Task: Copy out the data from the line containing "454x322 pixels. At" to its last line, exactly. No pictures.
....
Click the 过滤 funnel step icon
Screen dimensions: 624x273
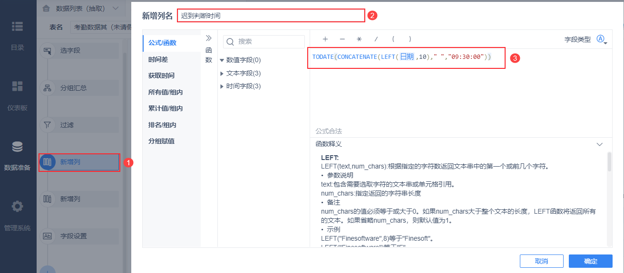tap(48, 125)
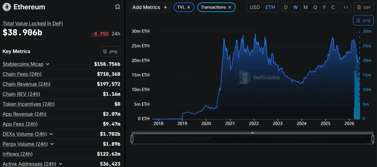Switch denomination to ETH

coord(270,7)

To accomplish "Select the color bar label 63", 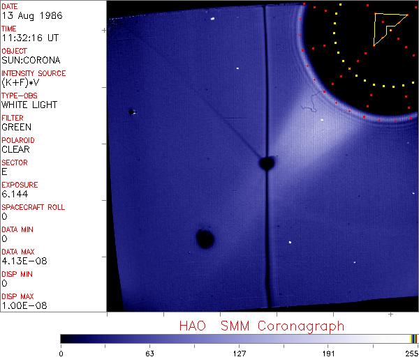I will [149, 353].
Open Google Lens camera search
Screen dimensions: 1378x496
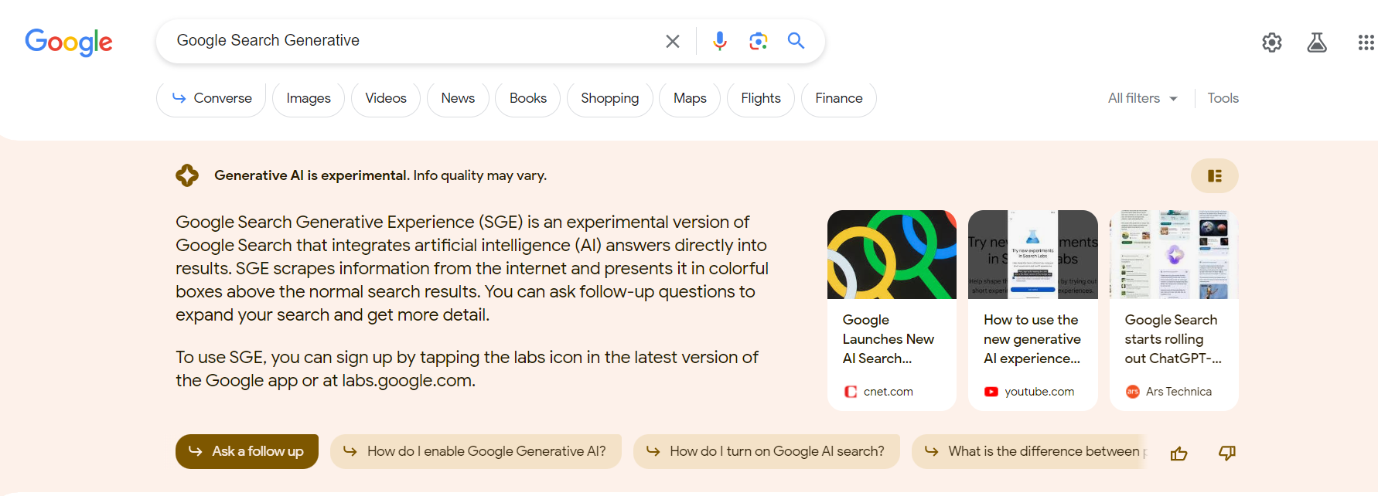(x=759, y=41)
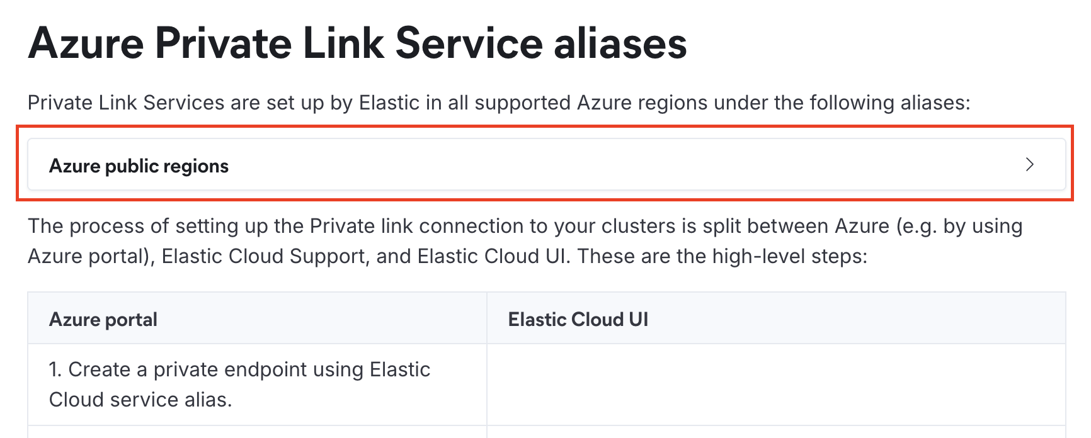Screen dimensions: 1091x438
Task: Select the Elastic Cloud UI column header
Action: pos(578,320)
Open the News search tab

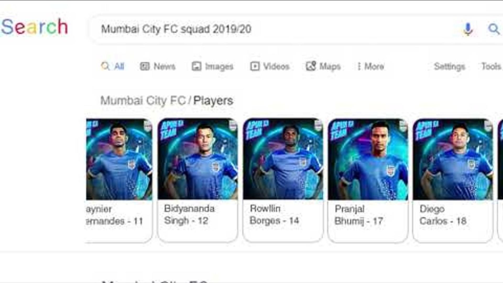coord(158,66)
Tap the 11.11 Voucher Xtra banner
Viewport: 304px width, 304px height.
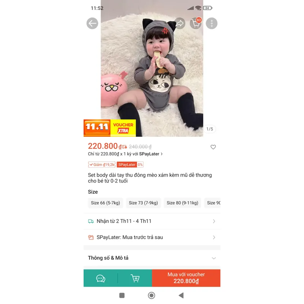[x=110, y=128]
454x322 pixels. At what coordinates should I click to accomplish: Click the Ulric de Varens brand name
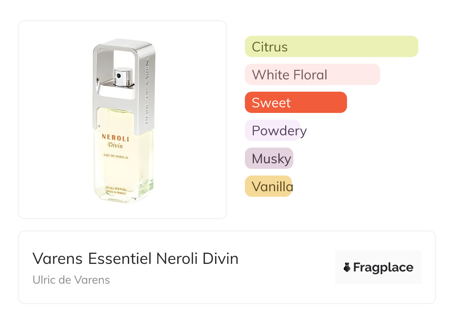click(x=71, y=280)
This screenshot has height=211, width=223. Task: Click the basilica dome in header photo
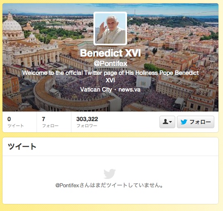pos(12,24)
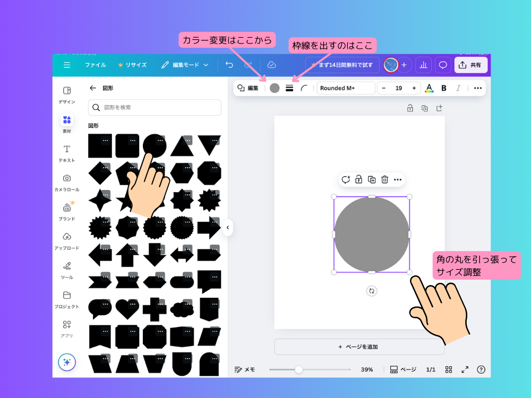Click the 共有 share button

470,65
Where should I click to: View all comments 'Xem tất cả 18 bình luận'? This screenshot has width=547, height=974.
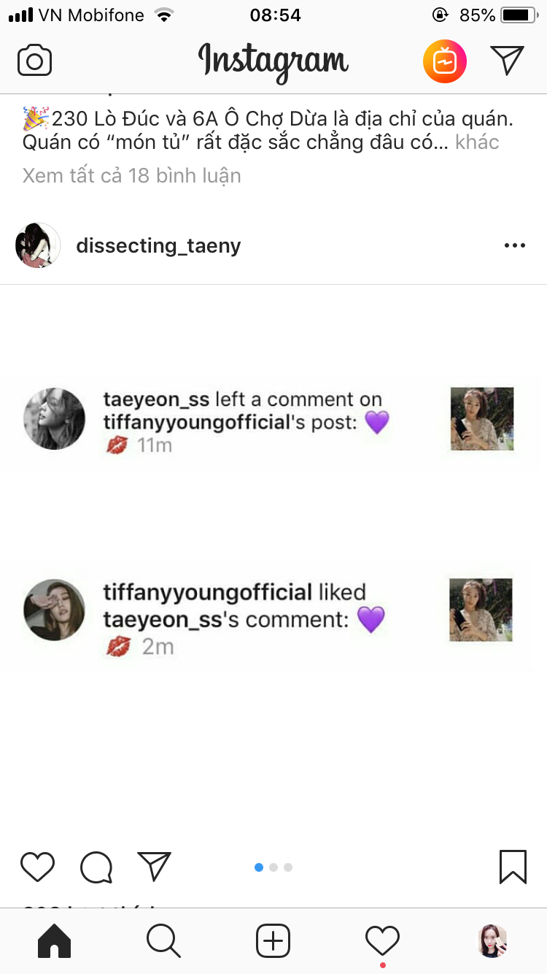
....
Result of this task:
454x322 pixels. At what coordinates should I click to accomplish: Click the Ulric de Varens brand name
click(x=71, y=280)
This screenshot has height=211, width=223. Task: Click the basilica dome in header photo
pos(12,24)
Click the 共有 share button

470,65
Where should I click to: View all comments 'Xem tất cả 18 bình luận'? This screenshot has width=547, height=974.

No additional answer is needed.